Thursday, March 15, 2012

The Eolith Controversy and Parsonage Farm, Hatham Green Lane

Extract below taken from The Kent Downs by Dan Tuson, published 2007 by Tempus. This book is in Longfield library.

Eolith description here on Wikipedia.

The Eolith Controversy
Eoliths were first described by Benjamin Harrison from the dipslopes of the North Downs in west Kent where they were found in large numbers over ploughland, embedded in the drift deposits of the plateau country. Harrison and his supporters, including the eminent geologist Professor Joseph Prestwich, maintained that these coarsely worked flits were the product of human manufacture of some ancient prehistoric society. Our present day knowledge of the Pliocene deposits in which they were found suggest a date of some 2-4 million years ago. One of the sites frequented by Harrison was Parsonage Farm near Stansted where, on 22 May 1865, he found a spread of worn gravel deposits.
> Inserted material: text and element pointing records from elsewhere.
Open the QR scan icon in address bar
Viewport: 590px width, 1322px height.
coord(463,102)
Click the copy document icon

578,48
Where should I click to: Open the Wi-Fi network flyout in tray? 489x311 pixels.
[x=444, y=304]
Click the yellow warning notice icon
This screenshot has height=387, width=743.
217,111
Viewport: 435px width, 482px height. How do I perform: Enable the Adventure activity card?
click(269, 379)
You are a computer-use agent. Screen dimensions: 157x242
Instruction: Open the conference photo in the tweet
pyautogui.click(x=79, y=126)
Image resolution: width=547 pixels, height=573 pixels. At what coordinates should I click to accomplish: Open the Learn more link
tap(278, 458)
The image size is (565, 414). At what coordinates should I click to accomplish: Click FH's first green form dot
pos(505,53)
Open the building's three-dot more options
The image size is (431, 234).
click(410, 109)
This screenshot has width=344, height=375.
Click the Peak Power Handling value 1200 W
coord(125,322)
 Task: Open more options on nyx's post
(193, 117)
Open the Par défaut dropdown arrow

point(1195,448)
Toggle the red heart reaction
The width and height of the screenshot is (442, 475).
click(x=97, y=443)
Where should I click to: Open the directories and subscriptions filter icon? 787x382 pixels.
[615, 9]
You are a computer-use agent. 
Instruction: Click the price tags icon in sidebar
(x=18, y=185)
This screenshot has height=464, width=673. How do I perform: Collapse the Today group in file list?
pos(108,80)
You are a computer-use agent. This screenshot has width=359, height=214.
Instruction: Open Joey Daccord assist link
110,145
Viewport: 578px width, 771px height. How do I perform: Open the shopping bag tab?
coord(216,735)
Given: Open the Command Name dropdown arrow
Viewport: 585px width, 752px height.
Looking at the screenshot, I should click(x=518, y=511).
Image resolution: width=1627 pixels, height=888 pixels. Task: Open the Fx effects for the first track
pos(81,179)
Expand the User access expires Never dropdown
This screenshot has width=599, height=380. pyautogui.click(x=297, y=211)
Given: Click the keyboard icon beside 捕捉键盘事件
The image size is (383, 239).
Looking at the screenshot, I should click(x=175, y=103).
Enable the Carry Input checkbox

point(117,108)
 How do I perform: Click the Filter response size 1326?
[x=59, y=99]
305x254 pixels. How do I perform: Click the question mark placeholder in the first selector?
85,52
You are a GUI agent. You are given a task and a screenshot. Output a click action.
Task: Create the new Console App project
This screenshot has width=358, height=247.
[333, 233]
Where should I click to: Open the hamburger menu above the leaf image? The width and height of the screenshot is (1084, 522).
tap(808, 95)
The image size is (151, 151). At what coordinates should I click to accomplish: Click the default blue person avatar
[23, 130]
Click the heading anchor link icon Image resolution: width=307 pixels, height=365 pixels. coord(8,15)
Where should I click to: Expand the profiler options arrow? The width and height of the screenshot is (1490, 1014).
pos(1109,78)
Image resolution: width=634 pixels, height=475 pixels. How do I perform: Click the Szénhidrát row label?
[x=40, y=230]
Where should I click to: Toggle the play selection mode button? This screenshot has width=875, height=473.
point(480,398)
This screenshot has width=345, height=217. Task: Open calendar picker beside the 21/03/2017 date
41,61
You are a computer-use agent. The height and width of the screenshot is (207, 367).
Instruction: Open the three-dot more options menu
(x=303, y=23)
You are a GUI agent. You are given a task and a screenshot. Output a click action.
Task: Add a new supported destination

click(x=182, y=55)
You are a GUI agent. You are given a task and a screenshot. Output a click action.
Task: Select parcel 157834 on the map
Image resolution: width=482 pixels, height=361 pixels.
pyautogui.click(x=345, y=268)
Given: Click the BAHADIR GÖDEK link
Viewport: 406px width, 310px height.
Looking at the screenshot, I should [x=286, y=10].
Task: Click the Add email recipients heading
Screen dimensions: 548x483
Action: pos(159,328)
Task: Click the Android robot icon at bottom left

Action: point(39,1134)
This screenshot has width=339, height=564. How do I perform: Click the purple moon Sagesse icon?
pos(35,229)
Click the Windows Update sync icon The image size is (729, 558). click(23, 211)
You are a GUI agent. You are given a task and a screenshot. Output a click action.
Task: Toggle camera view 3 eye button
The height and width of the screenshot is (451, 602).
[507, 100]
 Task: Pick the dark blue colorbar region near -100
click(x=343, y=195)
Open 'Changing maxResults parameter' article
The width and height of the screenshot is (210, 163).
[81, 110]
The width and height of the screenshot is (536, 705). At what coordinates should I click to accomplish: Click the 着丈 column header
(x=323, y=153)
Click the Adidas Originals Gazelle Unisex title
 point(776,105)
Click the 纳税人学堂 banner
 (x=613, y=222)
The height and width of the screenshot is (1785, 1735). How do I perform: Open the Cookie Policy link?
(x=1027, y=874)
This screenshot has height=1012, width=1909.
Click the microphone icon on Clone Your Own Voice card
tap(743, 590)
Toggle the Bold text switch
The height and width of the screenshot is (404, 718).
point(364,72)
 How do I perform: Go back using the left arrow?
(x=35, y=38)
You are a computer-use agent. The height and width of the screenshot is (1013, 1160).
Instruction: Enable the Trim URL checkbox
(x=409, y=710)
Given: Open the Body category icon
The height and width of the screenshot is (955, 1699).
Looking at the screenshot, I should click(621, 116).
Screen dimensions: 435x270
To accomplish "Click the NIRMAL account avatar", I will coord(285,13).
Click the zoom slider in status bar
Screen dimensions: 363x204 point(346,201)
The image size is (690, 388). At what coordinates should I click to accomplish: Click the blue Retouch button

For many years Harrison and his associates visited the site and found many eoliths and other worked flints of the Neolithic period within these deposits.

Harrison's claim inspired a wealth of debate in the nineteenth and early twentieth centuries, with many geologists and antiquarians arguing that the stones were simply the result of natural flaking of flints as a result of sub-soil pressures. The debate continued for three decades and more and more evidence was discovered that suggested a purely natural origin for eoliths.